Unchanged CVR of HD patients could be an outcome of anemia and vasodilation. Heyman et al. reported increased CVR in patients with uremia8. Our finding was not consistent with theirs, possibly because our patients were much younger and had more severe renal disease compared with their patients. CVR was reported to relate with degree of anemia17. We also observed such a positive correlation between CVR and hemoglobin in anemic patients. Low hemoglobin level might be associated with low blood viscosity18. Besides, we detected vasodilation in bilateral ICAs. According to the law of Poiseuille, unchanged CVR in HD patients can be explained by the decreased viscosity and increased vessel diameter. Young HD patients in our study had unchanged CVRs and free of severe cerebrovascular disease, supporting that young HD adults might maintain basic functional of cerebral circulation system under multiple risks of vascular disease.

The mechanisms of elevated blood flow were different between ICA and VA. Bilateral VAs increased flow velocities and kept arterial areas unchanged to support elevated blood flow. Our findings about elevated velocities of VAs were consistent with one previous study based on Doppler sonography10. However, the cross-sectional areas of VAs were not significantly changed in our study, which was not consistent with theirs10. Our patients were much younger and had much higher blood pressure than theirs. It seemed that the cross-sectional areas of VAs were restricted by the cervical vertebrae or by the transverse foramen, which can limit the further dilatation of VAs. Elevated velocities of bilateral VAs were associated with increased MAP, indicating that blood flows of VAs were increased through elevated velocities. Being different from VAs, bilateral ICAs increased blood flow through arterial dilatation rather than increased velocities. Both maximal and minimal cross-sectional areas of bilateral ICAs were significantly increased, leading to a significantly increased total cross-sectional area of feeding arterials.

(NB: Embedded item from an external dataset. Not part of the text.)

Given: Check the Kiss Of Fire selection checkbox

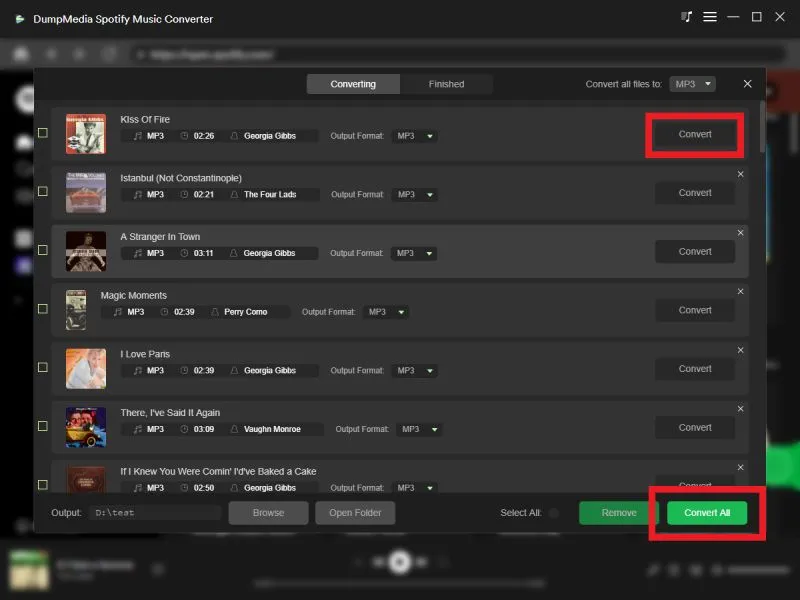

Young ESRD HD adults were of high risks of cerebrovascular disease. Abnormalities in calcium and phosphorus metabolism played an important factor of causing vascular calcification19. To improve bone metabolism as well as to prevent progression of vascular calcification, the calcium containing phosphate binders were generally provided to HD patients in our hospital. Coinciding with high serum phosphorus concentrations and a high calcium–phosphorus ion product in serum, vascular calcification was common and progressive in young adults with ESRD undergoing dialysis20. Our patients were of abnormal high phosphorus and normal calcium levels, indicating that they would have much higher risk of vascular calcification. The positive relation between serum calcium level and CBF were found in our patients. The dialysate calcium concentration for HD patients is generally adjusted to optimize calcium and phosphate balance. The coupling between calcium and CBF could be caused by the adjustment dialysate calcium concentration. Further study is needed to find the mechanism of this coupling.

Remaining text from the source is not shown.